Wahai semua obyek pikir, kubus, bola, guru matematika, mahasiswa, bilangan, dosen, diskusi, doa, ...dan seterusnya. Saya ulangi dan seterusnya. Iba rasa hatiku menyaksikanmu dan juga menyaksikanku. Mengapa? Karena yang engkau akui sebagai kekuatanmu itu sebenarnya adalah kelemahanmu. Dengan bangganya dan sombongnya engkau selalu katakan “......dan seterusnya. Saya ulangi dan seterusnya. Itulah kekuatanku”. Itulah sebenar-benar kelemahanmu dan juga kelemahanku. Mengapa?
Jikalau engkau semua memang bermaksud menggapai lengkap, mengapa engkau sendiri tidak bisa lengkap menyebutkan semua sifat-sifatmu itu? Mengapa engkau musti selalu berkata “...dan seterusnya. Saya ulangi dan seterusnya. Itulah kekuatanku”. Bukankah itu bukti bahwa tiadalah ada satu obyek pikirpun dapat aku pikirkan sebagai lengkap. Sebenar-benar lengkap adalah lengkap absolut. Itulah kelengkapan hanya milik Tuhan YME.
Semua obyek pikir bersama-sama berkata:
Wahai lengkap ampunilah aku semua. Karena kepicikanku semua itulah aku telah berbuat tidak bijaksama terhadap ketentuanmu. Tetapi bukankah engkau tahu bahwa kami semua selalu terancam oleh reduksi. Kami semua benar-benar merasa ketakutan, terhadap perilaku reduksi. Terus bagaimanakan solusinya?
Orang tua berambut putih:
Wahai lengkap. Wahai reduksi. Dan wahai semua obyek pikir. Ingatlah bahwa lengkap dan reduksi itu juga obyek pikir. Jadi ketentuan bagi obyek pikir berlaku juga bagi lengkap dan reduksi. Maka dengarkanlah semua nasehatku ini.
Ketahuilah bahwa karena keterbatasan manusia, maka dia hanya mampu memikirkan sebagian saja dari yang ada dan yang mungkin ada. Oleh karena itu maka manusia dibekali dengan metode berpikir reduksi. Sejak lahir hingga mati, semua manusia menggunakan metode reduksi. Sebetul betulnya reduksi adalah metode untuk terbebas dari jebakan ruang dan waktu.

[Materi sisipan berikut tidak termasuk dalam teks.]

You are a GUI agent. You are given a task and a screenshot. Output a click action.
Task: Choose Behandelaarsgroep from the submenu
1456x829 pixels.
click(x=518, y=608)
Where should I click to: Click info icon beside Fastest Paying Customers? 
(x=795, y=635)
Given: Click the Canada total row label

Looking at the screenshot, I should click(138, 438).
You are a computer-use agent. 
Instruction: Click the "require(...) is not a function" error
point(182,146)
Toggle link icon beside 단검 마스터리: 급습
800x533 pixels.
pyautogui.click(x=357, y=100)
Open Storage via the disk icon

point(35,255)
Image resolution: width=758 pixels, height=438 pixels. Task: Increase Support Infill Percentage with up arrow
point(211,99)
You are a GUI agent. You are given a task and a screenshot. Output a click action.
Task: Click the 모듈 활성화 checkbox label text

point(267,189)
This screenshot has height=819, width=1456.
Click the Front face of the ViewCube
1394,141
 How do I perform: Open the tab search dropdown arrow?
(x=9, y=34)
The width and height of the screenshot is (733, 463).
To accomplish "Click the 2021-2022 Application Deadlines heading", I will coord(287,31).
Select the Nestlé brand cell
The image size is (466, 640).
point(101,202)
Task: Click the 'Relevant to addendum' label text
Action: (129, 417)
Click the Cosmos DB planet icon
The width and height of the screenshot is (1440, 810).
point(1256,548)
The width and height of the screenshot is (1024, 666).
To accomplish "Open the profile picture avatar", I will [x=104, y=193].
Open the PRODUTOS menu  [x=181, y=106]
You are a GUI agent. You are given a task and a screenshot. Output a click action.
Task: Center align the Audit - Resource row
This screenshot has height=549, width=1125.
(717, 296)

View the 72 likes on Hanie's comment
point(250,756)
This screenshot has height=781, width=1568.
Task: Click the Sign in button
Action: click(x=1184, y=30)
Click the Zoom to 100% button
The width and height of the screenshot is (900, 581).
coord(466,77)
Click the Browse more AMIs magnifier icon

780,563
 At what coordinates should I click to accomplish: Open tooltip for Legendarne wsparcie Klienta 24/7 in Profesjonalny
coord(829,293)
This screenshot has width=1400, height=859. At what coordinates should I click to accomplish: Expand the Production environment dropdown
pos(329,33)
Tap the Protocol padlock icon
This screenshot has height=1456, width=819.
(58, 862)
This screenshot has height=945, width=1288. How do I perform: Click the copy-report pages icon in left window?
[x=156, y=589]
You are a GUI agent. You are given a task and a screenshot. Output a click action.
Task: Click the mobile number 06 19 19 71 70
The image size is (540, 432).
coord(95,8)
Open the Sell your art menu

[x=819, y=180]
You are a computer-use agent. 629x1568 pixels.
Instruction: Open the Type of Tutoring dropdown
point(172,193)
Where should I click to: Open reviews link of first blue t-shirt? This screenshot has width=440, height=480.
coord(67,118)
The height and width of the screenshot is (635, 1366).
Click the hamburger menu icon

Ketahuilah bahwa tiadalah mudah menerima bagi suatu obyek pikir untuk dihilangkan atau dieliminasi sebagian atau beberapa sifat-sifatnya. Maka itulah kodratnya bahwa manusia diberi karunia untuk selalu berikhtiar agar dapat melengkapi hidupnya. Namun ketahuilah bahwa karena keterbatasan manusia maka manusia tidak dapat lengkap memeikirkan dirinya dan juga memikirkan obyek pikirnya. Itulah kodrat Nya.
Maka dapat aku katakan bahwa sebenar-benar hidup adalah menjaga keseimbangan antara reduksi dan lengkap. Sebenar-benar reduksi adalah sesuai ruang, waktu dan peruntukkannya. Sebenar-benar lengkap adalah idamanmu. Maka bacalah elegi-elegi yang lainnya agar satu dengan yang lainnya selalu dapat dikaitkan. Baca juga khususnya elegi menggapai harmoni.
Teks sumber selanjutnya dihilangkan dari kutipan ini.